The southernmost possible anti-aircraft gun emplacement is centred at TR 0840 2399, and consists of a row of four mounds with central hollows in the top. The closely-spaced sub-circular mounds measure six to eight metres in diameter. They are immediately adjacent to the site of a later, much larger, possible anti-aircraft gun emplacement (Monument Number 1533926). The group of four small mounds recorded here had been removed without trace by the time the newer emplacement was visible in 1946. It seems likely that the larger site superceded the smaller group of possible gun emplacements.

The central possible anti-aircraft gun emplacement is centred at TR 0841 2407, just 44m to the NNE of the first group of earthworks described above.

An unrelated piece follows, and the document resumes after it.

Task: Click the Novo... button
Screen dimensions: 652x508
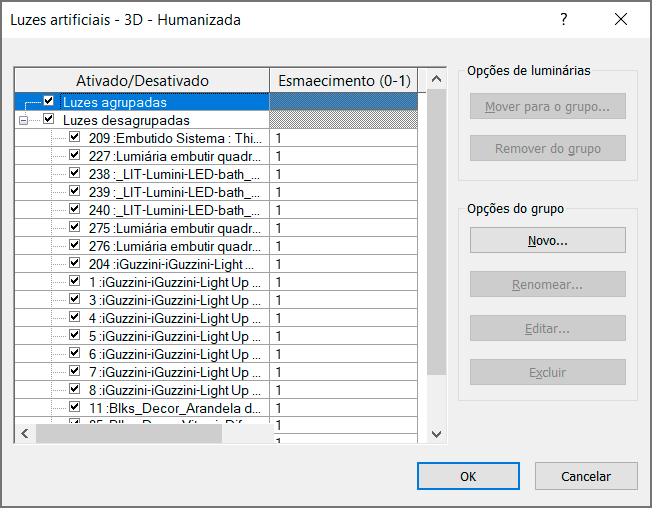Action: pos(547,241)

These earthworks have the same appearance and size as those described above, but consist of a row of five mounds, with a possible blast shelter visible as a banked rectilinear enclosure just behind (inland from) the northernmost mound of the group.

The northernmost possible anti-aircraft gun emplacement is centred at TR 0845 2429, between the barbed wire defences mentioned above, and a possible contemporary minefield (Monument Number 1533969). The earthworks here also consist of small sub-circular mounds with a hole in the top. They measure five to six metres across, and are arranged in a row of three along the seafront.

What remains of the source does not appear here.